0

I have a csv of names, transaction amount and an exact longitude and latitude of the location where the transaction was performed. I want the final document to be anonymized - for that I need to change it into a CSV where the names are hashed (that should be easy enough), and the longitude and latitude are obscured within a radius of 2km. I.e, changing the coordinates so they are within no more than 2 km from the original location, but in a randomized way, so that it is not revertible by a formula. Does anyone know how to work with coordinates that way?

Gal Chen
  • 13
  • 4
  • Hashing the names won't anonymize them, you will still be able to correlate all the transactions of a single person.
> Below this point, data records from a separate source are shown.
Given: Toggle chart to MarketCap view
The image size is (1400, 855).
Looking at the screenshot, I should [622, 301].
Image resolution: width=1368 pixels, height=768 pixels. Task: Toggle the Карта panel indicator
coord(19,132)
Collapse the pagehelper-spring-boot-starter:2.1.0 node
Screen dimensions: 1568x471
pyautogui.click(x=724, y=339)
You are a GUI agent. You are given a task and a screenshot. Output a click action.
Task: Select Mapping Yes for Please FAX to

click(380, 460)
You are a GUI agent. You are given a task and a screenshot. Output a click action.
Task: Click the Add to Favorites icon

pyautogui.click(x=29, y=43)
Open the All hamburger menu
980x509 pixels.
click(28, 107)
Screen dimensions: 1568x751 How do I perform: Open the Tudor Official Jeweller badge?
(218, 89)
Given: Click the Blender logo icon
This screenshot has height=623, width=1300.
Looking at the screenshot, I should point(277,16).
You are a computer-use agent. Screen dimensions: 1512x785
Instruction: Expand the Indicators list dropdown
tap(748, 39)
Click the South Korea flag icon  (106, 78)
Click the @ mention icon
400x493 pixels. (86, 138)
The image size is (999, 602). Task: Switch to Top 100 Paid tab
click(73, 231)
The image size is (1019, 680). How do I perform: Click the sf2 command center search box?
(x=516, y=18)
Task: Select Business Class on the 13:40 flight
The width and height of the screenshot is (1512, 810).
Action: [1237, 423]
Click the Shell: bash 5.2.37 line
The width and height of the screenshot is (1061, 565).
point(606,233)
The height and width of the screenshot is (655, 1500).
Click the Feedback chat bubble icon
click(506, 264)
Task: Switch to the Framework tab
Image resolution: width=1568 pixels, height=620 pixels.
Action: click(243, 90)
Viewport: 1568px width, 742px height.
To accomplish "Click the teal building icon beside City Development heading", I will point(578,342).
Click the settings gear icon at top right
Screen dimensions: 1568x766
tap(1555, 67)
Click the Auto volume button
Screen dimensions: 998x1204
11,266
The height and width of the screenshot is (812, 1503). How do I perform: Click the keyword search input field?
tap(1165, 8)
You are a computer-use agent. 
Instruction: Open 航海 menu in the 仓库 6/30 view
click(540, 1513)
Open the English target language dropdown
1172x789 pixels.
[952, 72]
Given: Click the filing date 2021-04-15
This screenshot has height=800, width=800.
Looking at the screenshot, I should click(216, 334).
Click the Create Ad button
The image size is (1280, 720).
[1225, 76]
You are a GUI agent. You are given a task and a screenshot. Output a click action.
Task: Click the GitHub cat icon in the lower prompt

For the coordinates you could round them (eg to nearest 0.1 arcminute) rather than randomize them, but still deanonymization can often do things you don't expect! – Constance Mar 21 '18 at 07:52

1 Answers1

1

You could use locality sensitive hashing (LSH) to map similar co-ordinates (i.e. within a 2 KM radius), to the same value with a high probability. Hence, co-ordinates that map to the same bucket would be located closer together in Euclidean space.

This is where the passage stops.